═════ Input material
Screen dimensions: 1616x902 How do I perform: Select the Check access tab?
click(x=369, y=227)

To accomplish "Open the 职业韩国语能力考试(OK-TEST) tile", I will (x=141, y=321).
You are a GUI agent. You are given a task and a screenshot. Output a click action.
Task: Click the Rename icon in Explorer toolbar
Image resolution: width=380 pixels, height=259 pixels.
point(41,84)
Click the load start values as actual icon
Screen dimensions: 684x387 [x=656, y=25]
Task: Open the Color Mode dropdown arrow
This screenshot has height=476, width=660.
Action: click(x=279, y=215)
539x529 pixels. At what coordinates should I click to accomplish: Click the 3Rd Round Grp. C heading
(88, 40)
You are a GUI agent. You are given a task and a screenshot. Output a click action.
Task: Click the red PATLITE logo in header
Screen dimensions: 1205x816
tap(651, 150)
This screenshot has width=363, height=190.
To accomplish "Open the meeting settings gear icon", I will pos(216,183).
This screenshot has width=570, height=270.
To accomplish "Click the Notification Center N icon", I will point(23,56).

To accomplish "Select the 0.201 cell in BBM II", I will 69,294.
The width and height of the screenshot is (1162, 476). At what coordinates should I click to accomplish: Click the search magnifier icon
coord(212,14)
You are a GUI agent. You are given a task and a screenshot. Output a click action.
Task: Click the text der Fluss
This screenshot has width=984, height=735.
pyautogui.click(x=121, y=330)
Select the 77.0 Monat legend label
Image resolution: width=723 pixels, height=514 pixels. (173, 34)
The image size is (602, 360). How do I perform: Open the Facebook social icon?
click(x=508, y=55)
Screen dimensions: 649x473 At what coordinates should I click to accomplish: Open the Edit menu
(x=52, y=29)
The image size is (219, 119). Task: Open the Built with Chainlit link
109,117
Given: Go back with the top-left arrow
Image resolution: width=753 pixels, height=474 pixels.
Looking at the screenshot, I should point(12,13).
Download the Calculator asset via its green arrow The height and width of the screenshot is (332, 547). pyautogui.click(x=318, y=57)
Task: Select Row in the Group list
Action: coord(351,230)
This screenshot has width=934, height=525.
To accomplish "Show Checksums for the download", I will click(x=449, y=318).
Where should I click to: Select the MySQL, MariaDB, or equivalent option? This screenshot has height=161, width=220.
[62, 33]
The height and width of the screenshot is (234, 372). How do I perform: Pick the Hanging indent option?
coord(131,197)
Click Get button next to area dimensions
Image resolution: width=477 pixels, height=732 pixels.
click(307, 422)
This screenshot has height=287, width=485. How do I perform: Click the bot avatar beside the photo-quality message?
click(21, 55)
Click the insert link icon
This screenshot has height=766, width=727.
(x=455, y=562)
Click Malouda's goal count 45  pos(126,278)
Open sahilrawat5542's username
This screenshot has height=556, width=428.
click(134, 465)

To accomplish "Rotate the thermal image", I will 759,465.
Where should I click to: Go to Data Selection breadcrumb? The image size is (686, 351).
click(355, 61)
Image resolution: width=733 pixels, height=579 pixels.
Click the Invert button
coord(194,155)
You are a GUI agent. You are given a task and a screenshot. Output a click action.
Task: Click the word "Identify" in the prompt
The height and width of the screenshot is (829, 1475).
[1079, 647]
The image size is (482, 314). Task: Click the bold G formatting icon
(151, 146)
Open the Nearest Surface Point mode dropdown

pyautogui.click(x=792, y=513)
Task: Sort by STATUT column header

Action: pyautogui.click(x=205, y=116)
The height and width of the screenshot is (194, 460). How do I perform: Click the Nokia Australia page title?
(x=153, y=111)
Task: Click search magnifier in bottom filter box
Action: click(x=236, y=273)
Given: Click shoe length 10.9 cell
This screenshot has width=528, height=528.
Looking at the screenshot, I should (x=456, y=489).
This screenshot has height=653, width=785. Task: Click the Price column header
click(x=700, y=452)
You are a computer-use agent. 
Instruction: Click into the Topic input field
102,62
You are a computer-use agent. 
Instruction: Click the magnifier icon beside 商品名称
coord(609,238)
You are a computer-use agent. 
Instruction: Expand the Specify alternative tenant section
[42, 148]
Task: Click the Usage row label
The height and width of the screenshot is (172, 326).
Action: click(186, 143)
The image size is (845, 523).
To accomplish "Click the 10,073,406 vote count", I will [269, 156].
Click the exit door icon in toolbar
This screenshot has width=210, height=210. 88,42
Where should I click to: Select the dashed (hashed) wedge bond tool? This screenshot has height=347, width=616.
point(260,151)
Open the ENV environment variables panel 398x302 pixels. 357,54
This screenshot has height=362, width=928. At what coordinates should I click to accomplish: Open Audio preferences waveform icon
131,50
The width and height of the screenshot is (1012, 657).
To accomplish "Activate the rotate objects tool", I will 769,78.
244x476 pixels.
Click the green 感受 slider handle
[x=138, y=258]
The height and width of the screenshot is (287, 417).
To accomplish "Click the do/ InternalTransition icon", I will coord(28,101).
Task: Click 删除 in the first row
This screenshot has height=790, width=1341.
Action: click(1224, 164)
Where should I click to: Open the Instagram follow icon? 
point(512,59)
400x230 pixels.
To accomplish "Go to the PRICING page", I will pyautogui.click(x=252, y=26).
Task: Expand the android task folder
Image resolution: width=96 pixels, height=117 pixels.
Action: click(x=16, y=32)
══════════
§ Exercise aim
Each entry above needs to be returned exactly as written.

§ Your response
Screen dimensions: 1616x902 How do I perform: Select the Check access tab?
click(x=369, y=227)

To accomplish "Open the 职业韩国语能力考试(OK-TEST) tile", I will (x=141, y=321).
You are a GUI agent. You are given a task and a screenshot. Output a click action.
Task: Click the Rename icon in Explorer toolbar
Image resolution: width=380 pixels, height=259 pixels.
point(41,84)
Click the load start values as actual icon
Screen dimensions: 684x387 [x=656, y=25]
Task: Open the Color Mode dropdown arrow
This screenshot has height=476, width=660.
Action: click(x=279, y=215)
539x529 pixels. At what coordinates should I click to accomplish: Click the 3Rd Round Grp. C heading
(88, 40)
You are a GUI agent. You are given a task and a screenshot. Output a click action.
Task: Click the red PATLITE logo in header
Screen dimensions: 1205x816
tap(651, 150)
This screenshot has width=363, height=190.
To accomplish "Open the meeting settings gear icon", I will pos(216,183).
This screenshot has width=570, height=270.
To accomplish "Click the Notification Center N icon", I will point(23,56).

To accomplish "Select the 0.201 cell in BBM II", I will 69,294.
The width and height of the screenshot is (1162, 476). At what coordinates should I click to accomplish: Click the search magnifier icon
coord(212,14)
You are a GUI agent. You are given a task and a screenshot. Output a click action.
Task: Click the text der Fluss
This screenshot has width=984, height=735.
pyautogui.click(x=121, y=330)
Select the 77.0 Monat legend label
Image resolution: width=723 pixels, height=514 pixels. (173, 34)
The image size is (602, 360). How do I perform: Open the Facebook social icon?
click(x=508, y=55)
Screen dimensions: 649x473 At what coordinates should I click to accomplish: Open the Edit menu
(x=52, y=29)
The image size is (219, 119). Task: Open the Built with Chainlit link
109,117
Given: Go back with the top-left arrow
Image resolution: width=753 pixels, height=474 pixels.
Looking at the screenshot, I should point(12,13).
Download the Calculator asset via its green arrow The height and width of the screenshot is (332, 547). pyautogui.click(x=318, y=57)
Task: Select Row in the Group list
Action: coord(351,230)
This screenshot has width=934, height=525.
To accomplish "Show Checksums for the download", I will click(x=449, y=318).
Where should I click to: Select the MySQL, MariaDB, or equivalent option? This screenshot has height=161, width=220.
[62, 33]
The height and width of the screenshot is (234, 372). How do I perform: Pick the Hanging indent option?
coord(131,197)
Click Get button next to area dimensions
Image resolution: width=477 pixels, height=732 pixels.
click(307, 422)
This screenshot has height=287, width=485. How do I perform: Click the bot avatar beside the photo-quality message?
click(21, 55)
Click the insert link icon
This screenshot has height=766, width=727.
(x=455, y=562)
Click Malouda's goal count 45  pos(126,278)
Open sahilrawat5542's username
This screenshot has height=556, width=428.
click(134, 465)

To accomplish "Rotate the thermal image", I will 759,465.
Where should I click to: Go to Data Selection breadcrumb? The image size is (686, 351).
click(355, 61)
Image resolution: width=733 pixels, height=579 pixels.
Click the Invert button
coord(194,155)
You are a GUI agent. You are given a task and a screenshot. Output a click action.
Task: Click the word "Identify" in the prompt
The height and width of the screenshot is (829, 1475).
[1079, 647]
The image size is (482, 314). Task: Click the bold G formatting icon
(151, 146)
Open the Nearest Surface Point mode dropdown

pyautogui.click(x=792, y=513)
Task: Sort by STATUT column header

Action: pyautogui.click(x=205, y=116)
The height and width of the screenshot is (194, 460). How do I perform: Click the Nokia Australia page title?
(x=153, y=111)
Task: Click search magnifier in bottom filter box
Action: click(x=236, y=273)
Given: Click shoe length 10.9 cell
This screenshot has width=528, height=528.
Looking at the screenshot, I should (x=456, y=489).
This screenshot has height=653, width=785. Task: Click the Price column header
click(x=700, y=452)
You are a computer-use agent. 
Instruction: Click into the Topic input field
102,62
You are a computer-use agent. 
Instruction: Click the magnifier icon beside 商品名称
coord(609,238)
You are a computer-use agent. 
Instruction: Expand the Specify alternative tenant section
[42, 148]
Task: Click the Usage row label
The height and width of the screenshot is (172, 326).
Action: click(186, 143)
The image size is (845, 523).
To accomplish "Click the 10,073,406 vote count", I will [269, 156].
Click the exit door icon in toolbar
This screenshot has width=210, height=210. 88,42
Where should I click to: Select the dashed (hashed) wedge bond tool? This screenshot has height=347, width=616.
point(260,151)
Open the ENV environment variables panel 398x302 pixels. 357,54
This screenshot has height=362, width=928. At what coordinates should I click to accomplish: Open Audio preferences waveform icon
131,50
The width and height of the screenshot is (1012, 657).
To accomplish "Activate the rotate objects tool", I will 769,78.
244x476 pixels.
Click the green 感受 slider handle
[x=138, y=258]
The height and width of the screenshot is (287, 417).
To accomplish "Click the do/ InternalTransition icon", I will coord(28,101).
Task: Click 删除 in the first row
This screenshot has height=790, width=1341.
Action: click(1224, 164)
Where should I click to: Open the Instagram follow icon? 
point(512,59)
400x230 pixels.
To accomplish "Go to the PRICING page", I will pyautogui.click(x=252, y=26).
Task: Expand the android task folder
Image resolution: width=96 pixels, height=117 pixels.
Action: click(x=16, y=32)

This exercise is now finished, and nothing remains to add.